··· DATA SHOWN

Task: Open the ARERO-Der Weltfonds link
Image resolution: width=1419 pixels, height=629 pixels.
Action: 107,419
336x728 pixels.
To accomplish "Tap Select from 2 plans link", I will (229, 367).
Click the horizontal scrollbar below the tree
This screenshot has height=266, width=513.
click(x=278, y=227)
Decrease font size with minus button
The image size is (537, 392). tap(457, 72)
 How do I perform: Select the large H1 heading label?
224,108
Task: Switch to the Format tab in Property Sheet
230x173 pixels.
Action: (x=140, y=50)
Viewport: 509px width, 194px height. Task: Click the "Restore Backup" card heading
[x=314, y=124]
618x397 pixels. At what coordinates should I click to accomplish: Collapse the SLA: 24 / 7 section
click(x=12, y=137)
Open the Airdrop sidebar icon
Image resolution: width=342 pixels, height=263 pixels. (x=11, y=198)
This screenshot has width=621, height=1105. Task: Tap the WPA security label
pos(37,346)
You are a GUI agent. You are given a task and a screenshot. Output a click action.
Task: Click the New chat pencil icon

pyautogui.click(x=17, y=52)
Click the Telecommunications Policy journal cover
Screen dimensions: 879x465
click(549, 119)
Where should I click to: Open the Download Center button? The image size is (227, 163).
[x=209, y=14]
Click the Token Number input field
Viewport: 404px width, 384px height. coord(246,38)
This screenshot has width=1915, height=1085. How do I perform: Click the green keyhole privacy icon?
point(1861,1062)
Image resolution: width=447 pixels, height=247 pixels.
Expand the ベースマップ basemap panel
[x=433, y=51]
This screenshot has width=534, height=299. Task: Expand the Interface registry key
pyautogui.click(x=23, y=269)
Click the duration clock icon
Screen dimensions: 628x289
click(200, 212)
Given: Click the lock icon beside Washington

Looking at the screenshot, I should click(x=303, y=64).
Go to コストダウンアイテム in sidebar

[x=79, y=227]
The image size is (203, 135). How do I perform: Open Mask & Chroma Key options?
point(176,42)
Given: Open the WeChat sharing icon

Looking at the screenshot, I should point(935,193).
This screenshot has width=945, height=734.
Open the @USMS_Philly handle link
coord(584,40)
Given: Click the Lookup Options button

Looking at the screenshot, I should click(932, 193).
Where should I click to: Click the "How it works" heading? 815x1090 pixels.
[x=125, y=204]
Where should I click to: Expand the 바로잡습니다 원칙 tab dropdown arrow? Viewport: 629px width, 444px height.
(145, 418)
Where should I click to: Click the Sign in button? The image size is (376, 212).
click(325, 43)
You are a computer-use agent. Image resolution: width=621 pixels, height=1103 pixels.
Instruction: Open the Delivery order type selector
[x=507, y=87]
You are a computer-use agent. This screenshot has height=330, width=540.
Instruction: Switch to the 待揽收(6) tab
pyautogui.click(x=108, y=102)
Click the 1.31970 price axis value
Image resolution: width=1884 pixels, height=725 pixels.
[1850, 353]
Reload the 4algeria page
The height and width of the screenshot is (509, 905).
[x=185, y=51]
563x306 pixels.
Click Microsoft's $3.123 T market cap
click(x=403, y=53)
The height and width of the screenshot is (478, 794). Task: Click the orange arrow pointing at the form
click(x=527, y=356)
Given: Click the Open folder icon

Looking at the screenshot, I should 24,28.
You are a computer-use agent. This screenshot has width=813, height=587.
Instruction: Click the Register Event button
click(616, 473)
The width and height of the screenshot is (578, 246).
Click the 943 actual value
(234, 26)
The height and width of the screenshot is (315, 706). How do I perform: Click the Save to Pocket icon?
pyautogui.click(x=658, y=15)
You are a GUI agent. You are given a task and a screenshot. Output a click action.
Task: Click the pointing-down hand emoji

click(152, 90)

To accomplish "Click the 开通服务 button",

······

== PROMPT ==
From the line containing "Task: Click the pointing-down hand emoji" down to the last line, reproduce the records exactly. Include both ends.

== SOLUTION BELOW ==
Task: Click the pointing-down hand emoji

click(152, 90)

To accomplish "Click the 开通服务 button",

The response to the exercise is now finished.